— DATA SECTION —
####################

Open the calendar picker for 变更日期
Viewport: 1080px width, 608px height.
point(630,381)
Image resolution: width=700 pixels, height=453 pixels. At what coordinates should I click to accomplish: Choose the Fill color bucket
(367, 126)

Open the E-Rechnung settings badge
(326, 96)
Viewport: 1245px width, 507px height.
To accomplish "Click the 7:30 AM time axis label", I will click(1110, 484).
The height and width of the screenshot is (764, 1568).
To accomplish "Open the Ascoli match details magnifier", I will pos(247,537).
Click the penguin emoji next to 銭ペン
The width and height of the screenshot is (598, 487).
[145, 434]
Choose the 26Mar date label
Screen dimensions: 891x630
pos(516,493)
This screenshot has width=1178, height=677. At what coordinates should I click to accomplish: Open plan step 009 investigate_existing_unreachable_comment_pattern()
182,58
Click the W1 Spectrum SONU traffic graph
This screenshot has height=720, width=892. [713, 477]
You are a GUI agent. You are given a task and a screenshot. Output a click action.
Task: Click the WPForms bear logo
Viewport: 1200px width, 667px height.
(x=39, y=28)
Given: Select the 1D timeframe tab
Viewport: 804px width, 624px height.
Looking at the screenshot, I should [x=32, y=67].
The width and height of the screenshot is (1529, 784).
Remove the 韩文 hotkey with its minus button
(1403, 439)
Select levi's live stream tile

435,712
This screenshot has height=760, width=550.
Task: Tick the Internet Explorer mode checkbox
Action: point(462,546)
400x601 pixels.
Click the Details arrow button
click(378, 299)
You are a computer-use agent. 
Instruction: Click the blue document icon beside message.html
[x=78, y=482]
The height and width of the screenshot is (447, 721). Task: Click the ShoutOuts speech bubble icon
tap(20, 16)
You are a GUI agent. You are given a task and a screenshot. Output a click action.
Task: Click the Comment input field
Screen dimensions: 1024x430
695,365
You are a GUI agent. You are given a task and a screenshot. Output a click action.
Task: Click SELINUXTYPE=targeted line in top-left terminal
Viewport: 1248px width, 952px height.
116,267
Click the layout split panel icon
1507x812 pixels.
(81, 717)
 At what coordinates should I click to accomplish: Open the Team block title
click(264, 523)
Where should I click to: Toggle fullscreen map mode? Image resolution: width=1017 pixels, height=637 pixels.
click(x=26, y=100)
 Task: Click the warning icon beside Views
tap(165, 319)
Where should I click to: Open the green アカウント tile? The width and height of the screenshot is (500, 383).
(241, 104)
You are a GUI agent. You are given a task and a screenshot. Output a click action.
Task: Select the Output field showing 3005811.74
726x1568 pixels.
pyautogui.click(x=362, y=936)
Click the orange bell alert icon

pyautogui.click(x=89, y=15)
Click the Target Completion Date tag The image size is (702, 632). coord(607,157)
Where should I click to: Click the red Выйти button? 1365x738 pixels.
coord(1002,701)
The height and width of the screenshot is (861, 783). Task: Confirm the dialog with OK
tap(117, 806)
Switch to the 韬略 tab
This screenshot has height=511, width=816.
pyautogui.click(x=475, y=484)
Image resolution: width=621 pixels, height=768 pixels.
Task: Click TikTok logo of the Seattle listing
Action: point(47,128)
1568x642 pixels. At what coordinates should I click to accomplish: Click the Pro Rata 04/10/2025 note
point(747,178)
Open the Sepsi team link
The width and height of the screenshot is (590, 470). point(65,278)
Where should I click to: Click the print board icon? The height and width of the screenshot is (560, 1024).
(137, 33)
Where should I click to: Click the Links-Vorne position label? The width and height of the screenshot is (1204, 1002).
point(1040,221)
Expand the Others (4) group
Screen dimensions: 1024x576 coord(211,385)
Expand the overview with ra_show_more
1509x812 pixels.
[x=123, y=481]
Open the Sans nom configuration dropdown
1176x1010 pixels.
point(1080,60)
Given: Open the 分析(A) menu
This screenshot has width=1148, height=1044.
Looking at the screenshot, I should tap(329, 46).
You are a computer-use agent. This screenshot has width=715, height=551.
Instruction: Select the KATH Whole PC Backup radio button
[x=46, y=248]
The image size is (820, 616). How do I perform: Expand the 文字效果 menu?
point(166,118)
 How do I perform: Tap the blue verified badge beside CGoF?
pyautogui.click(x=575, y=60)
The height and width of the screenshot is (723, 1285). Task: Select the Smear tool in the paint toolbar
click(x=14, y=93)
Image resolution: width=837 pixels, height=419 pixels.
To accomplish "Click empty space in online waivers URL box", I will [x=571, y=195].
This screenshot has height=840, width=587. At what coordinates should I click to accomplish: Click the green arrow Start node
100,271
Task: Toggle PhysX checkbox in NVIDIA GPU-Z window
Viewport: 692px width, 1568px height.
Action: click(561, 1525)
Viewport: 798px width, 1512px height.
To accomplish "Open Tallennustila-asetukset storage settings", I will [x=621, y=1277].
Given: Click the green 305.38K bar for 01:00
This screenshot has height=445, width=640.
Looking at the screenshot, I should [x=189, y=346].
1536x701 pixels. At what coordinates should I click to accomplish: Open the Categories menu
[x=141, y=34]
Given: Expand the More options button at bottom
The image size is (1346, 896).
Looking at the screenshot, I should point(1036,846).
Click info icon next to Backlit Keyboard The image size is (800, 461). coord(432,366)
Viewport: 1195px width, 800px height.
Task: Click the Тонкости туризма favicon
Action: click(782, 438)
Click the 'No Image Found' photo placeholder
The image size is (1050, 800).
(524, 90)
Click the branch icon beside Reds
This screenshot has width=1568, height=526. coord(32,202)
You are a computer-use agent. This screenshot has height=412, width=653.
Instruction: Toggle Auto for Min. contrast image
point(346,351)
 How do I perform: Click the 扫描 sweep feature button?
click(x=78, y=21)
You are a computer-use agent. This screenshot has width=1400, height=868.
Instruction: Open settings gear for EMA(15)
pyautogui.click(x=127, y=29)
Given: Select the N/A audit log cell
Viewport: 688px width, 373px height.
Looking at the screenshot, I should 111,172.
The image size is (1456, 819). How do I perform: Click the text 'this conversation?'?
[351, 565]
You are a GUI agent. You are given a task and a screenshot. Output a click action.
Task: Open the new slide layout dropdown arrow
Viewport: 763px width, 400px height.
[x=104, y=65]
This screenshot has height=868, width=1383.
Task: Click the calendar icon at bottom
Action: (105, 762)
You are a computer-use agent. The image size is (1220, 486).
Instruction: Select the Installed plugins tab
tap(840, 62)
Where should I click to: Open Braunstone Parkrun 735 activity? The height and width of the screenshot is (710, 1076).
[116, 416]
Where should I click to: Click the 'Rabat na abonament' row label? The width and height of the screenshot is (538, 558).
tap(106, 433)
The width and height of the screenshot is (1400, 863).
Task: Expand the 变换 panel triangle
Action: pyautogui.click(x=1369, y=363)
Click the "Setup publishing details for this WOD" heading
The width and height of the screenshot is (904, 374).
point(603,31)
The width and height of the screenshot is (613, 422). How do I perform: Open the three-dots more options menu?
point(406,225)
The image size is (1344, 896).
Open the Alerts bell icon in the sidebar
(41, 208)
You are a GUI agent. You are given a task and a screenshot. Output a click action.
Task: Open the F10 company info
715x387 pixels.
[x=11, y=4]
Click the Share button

####################

— WHAT YOU ARE ASKED TO DO —
If a line in the data above includes the string "computer", copy it.

— EXERCISE ANSWER —
You are a computer-use agent. 
You are a computer-use agent. This screenshot has width=715, height=551.
You are a computer-use agent. This screenshot has height=412, width=653.
You are a computer-use agent. This screenshot has width=1400, height=868.
You are a computer-use agent. The image size is (1220, 486).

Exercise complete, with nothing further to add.